== Records for processing ==

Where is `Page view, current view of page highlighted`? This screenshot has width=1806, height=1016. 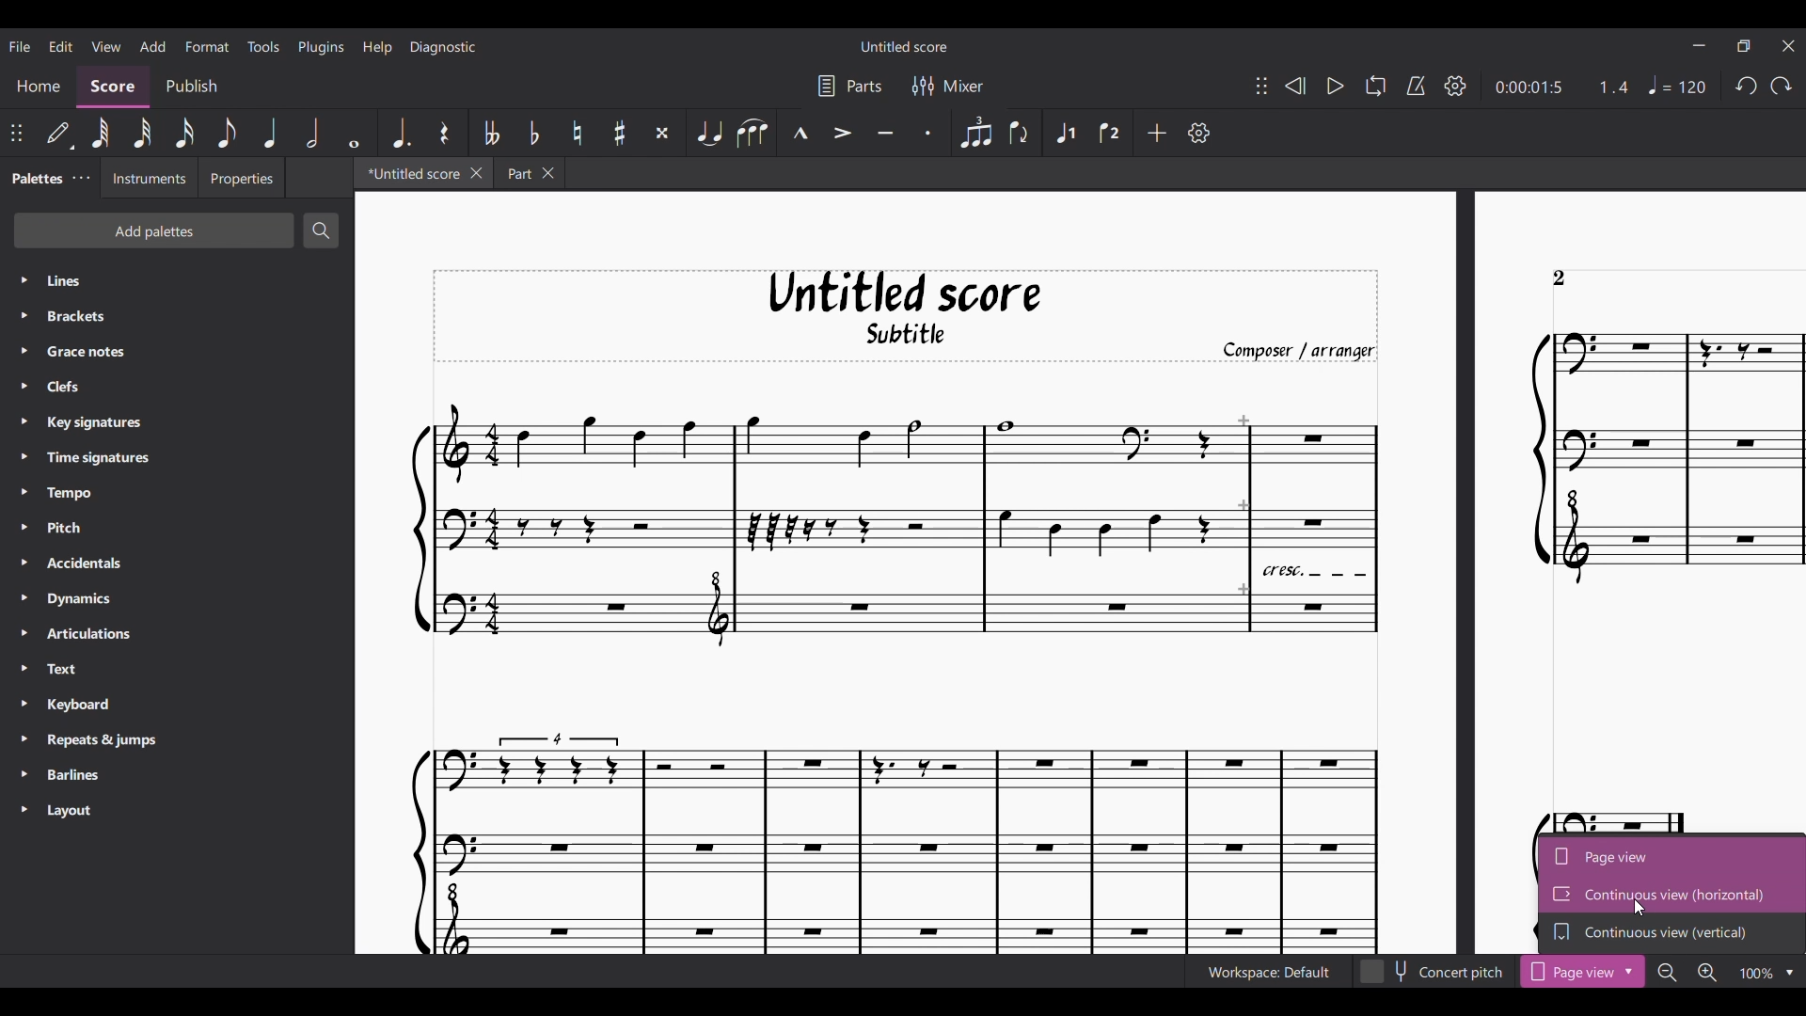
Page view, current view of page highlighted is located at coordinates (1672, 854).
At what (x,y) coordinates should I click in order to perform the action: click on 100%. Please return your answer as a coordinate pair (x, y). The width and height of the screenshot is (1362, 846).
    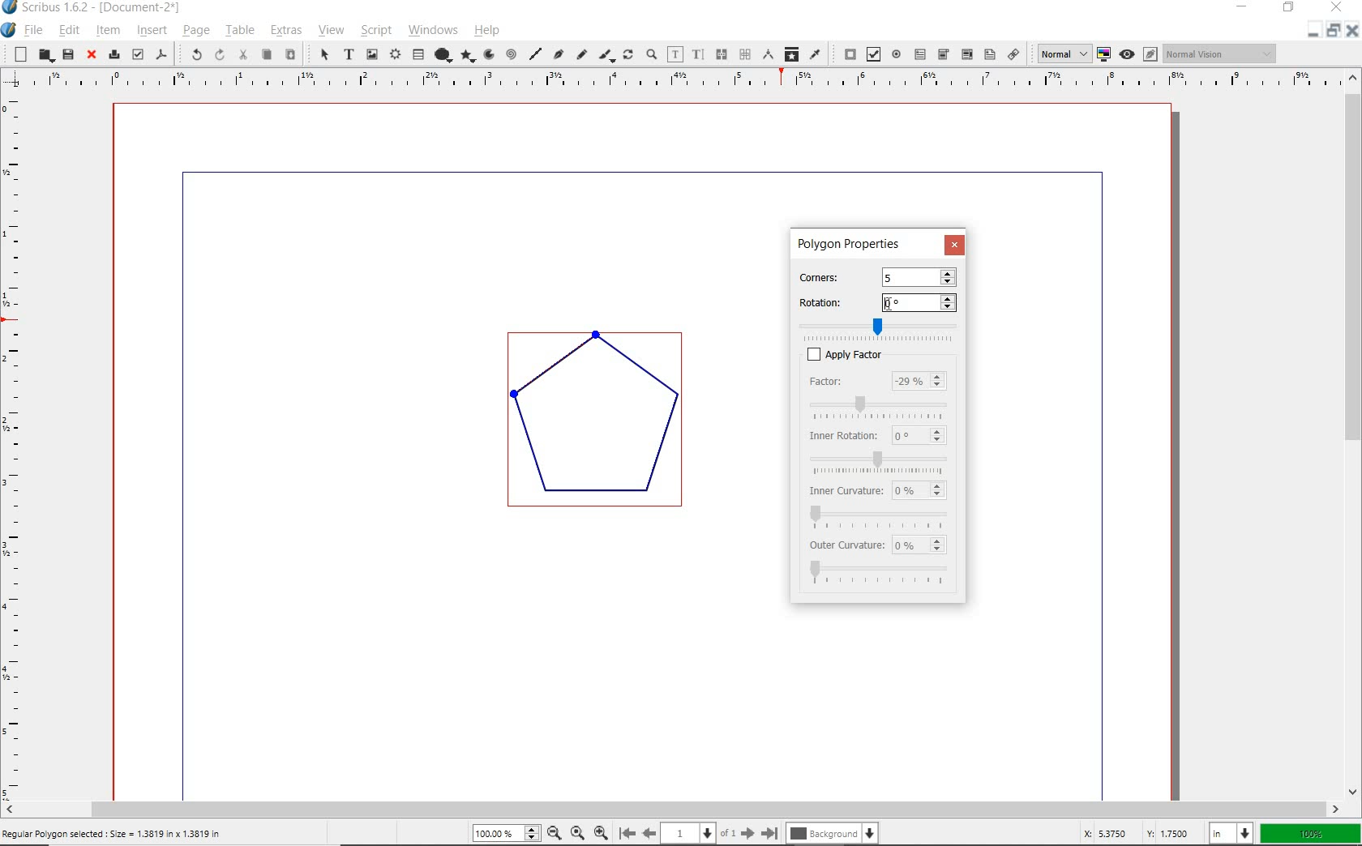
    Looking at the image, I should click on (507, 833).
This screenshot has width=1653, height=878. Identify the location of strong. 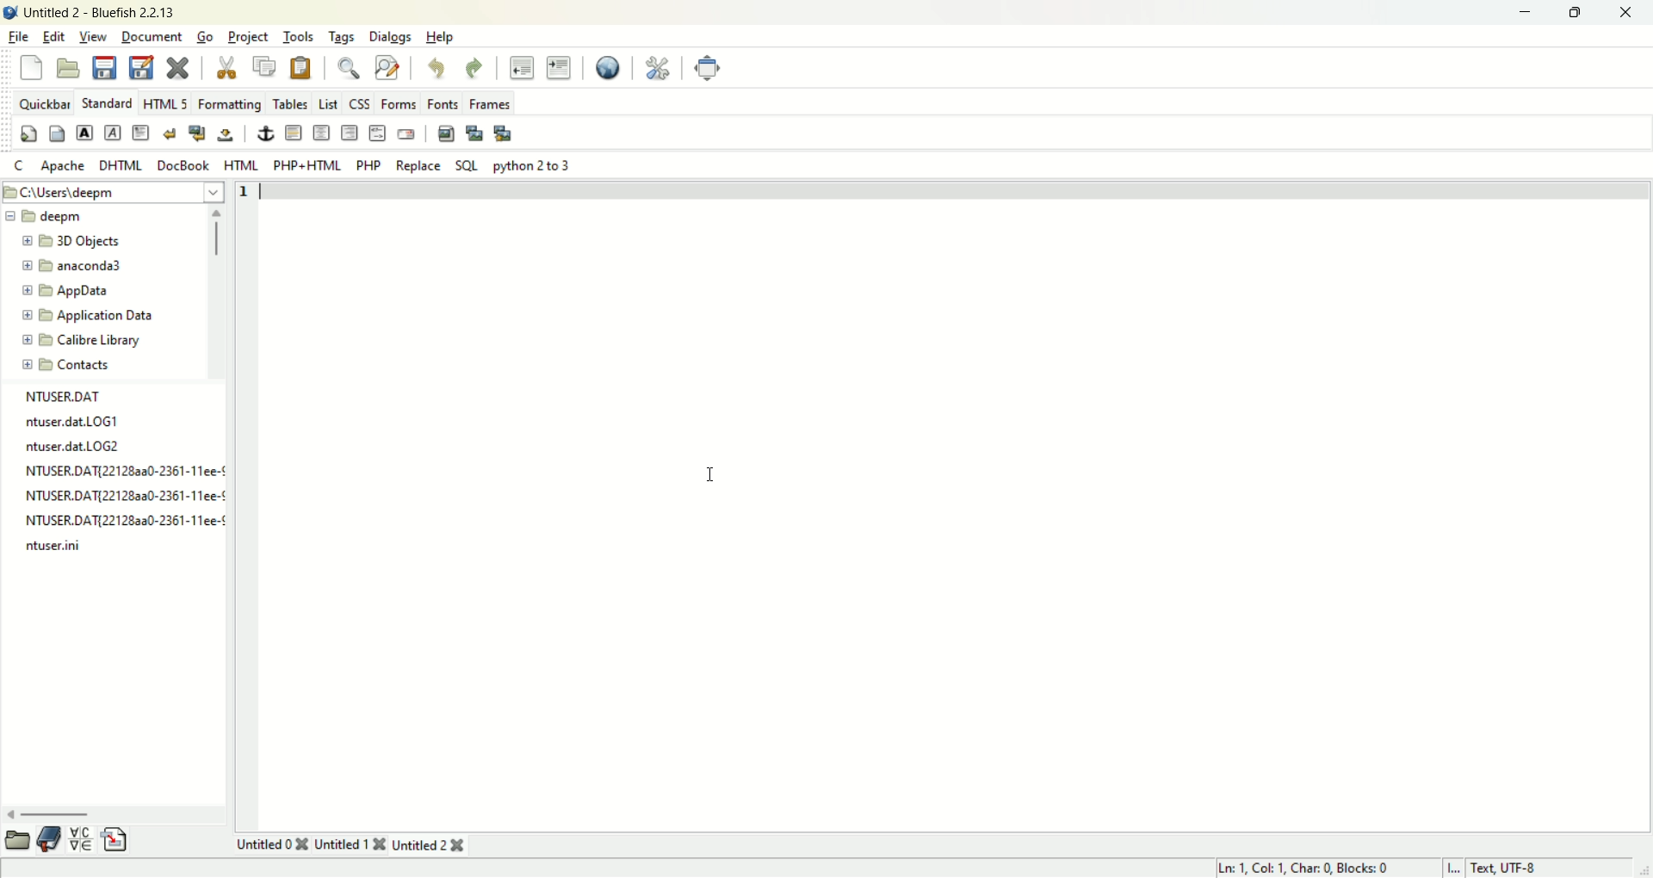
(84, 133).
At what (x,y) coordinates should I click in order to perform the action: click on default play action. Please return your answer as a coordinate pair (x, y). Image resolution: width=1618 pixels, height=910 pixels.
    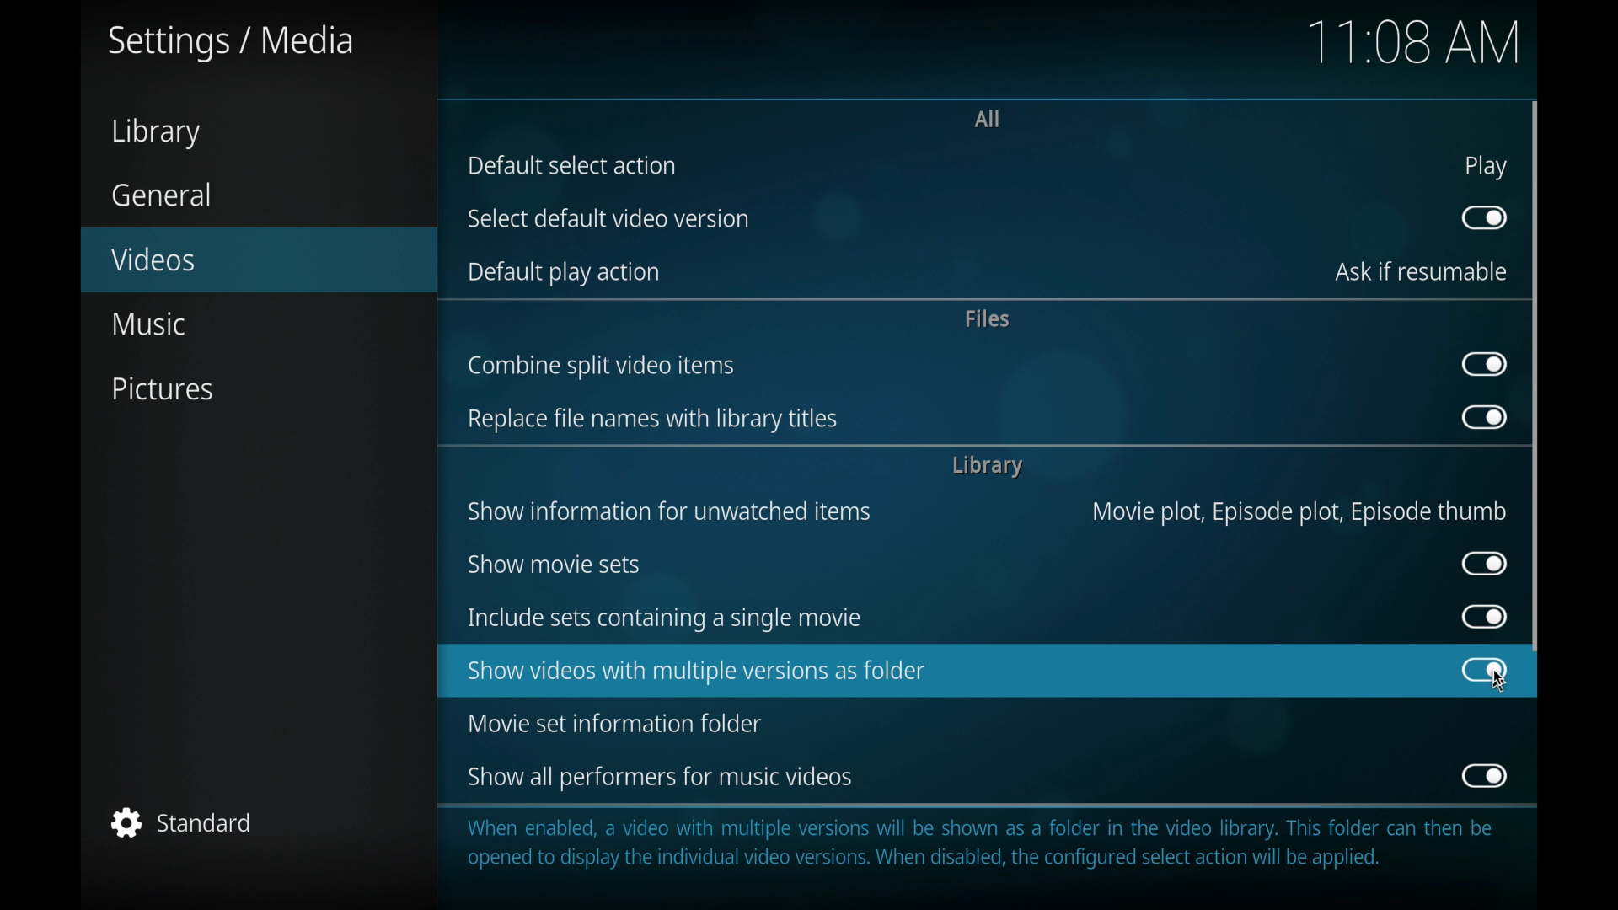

===

> **Written request**:
Can you copy every row above word for word, leaving the pictures out?

> **Answer below**:
Where is `Page view, current view of page highlighted`? This screenshot has width=1806, height=1016. 
Page view, current view of page highlighted is located at coordinates (1672, 854).
At what (x,y) coordinates should I click in order to perform the action: click on 100%. Please return your answer as a coordinate pair (x, y). The width and height of the screenshot is (1362, 846).
    Looking at the image, I should click on (507, 833).
This screenshot has width=1653, height=878. Identify the location of strong. 
(84, 133).
At what (x,y) coordinates should I click in order to perform the action: click on default play action. Please return your answer as a coordinate pair (x, y). Image resolution: width=1618 pixels, height=910 pixels.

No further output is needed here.